STUDY MATERIAL:
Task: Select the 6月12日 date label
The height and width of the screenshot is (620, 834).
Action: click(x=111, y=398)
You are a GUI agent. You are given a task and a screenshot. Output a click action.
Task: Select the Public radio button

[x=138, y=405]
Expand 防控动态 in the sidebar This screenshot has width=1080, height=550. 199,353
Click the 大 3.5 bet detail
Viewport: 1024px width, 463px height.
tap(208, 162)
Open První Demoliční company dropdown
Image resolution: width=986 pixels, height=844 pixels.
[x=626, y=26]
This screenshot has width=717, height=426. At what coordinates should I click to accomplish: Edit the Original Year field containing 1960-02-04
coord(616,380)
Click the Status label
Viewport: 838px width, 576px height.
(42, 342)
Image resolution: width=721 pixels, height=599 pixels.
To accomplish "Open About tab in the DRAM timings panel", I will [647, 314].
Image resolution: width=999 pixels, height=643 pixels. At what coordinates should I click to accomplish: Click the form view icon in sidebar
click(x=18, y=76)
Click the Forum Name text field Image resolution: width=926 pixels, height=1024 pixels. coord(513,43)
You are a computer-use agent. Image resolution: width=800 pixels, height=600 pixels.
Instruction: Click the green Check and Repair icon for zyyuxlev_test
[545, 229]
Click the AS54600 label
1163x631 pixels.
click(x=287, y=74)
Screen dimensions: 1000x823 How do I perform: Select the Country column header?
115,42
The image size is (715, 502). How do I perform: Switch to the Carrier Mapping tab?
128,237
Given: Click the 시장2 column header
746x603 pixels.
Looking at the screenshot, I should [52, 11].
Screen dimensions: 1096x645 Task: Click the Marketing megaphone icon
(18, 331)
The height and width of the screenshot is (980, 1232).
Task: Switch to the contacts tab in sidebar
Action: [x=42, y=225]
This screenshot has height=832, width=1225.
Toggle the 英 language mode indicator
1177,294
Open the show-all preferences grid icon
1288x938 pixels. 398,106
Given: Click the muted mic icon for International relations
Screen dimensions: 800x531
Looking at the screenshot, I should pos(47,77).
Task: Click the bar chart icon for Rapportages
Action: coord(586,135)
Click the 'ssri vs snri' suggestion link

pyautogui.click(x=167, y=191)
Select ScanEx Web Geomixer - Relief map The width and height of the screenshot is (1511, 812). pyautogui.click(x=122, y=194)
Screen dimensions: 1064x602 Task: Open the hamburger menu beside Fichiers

WHAT THE TASK REQUIRES: Each record should come back exactly as written.

TASK RESULT:
Task: Select the 6月12日 date label
The height and width of the screenshot is (620, 834).
Action: click(x=111, y=398)
You are a GUI agent. You are given a task and a screenshot. Output a click action.
Task: Select the Public radio button

[x=138, y=405]
Expand 防控动态 in the sidebar This screenshot has width=1080, height=550. 199,353
Click the 大 3.5 bet detail
Viewport: 1024px width, 463px height.
tap(208, 162)
Open První Demoliční company dropdown
Image resolution: width=986 pixels, height=844 pixels.
[x=626, y=26]
This screenshot has width=717, height=426. At what coordinates should I click to accomplish: Edit the Original Year field containing 1960-02-04
coord(616,380)
Click the Status label
Viewport: 838px width, 576px height.
(42, 342)
Image resolution: width=721 pixels, height=599 pixels.
To accomplish "Open About tab in the DRAM timings panel", I will [647, 314].
Image resolution: width=999 pixels, height=643 pixels. At what coordinates should I click to accomplish: Click the form view icon in sidebar
click(x=18, y=76)
Click the Forum Name text field Image resolution: width=926 pixels, height=1024 pixels. coord(513,43)
You are a computer-use agent. Image resolution: width=800 pixels, height=600 pixels.
Instruction: Click the green Check and Repair icon for zyyuxlev_test
[545, 229]
Click the AS54600 label
1163x631 pixels.
click(x=287, y=74)
Screen dimensions: 1000x823 How do I perform: Select the Country column header?
115,42
The image size is (715, 502). How do I perform: Switch to the Carrier Mapping tab?
128,237
Given: Click the 시장2 column header
746x603 pixels.
Looking at the screenshot, I should [52, 11].
Screen dimensions: 1096x645 Task: Click the Marketing megaphone icon
(18, 331)
The height and width of the screenshot is (980, 1232).
Task: Switch to the contacts tab in sidebar
Action: [x=42, y=225]
This screenshot has height=832, width=1225.
Toggle the 英 language mode indicator
1177,294
Open the show-all preferences grid icon
1288x938 pixels. 398,106
Given: Click the muted mic icon for International relations
Screen dimensions: 800x531
Looking at the screenshot, I should pos(47,77).
Task: Click the bar chart icon for Rapportages
Action: coord(586,135)
Click the 'ssri vs snri' suggestion link

pyautogui.click(x=167, y=191)
Select ScanEx Web Geomixer - Relief map The width and height of the screenshot is (1511, 812). pyautogui.click(x=122, y=194)
Screen dimensions: 1064x602 Task: Open the hamburger menu beside Fichiers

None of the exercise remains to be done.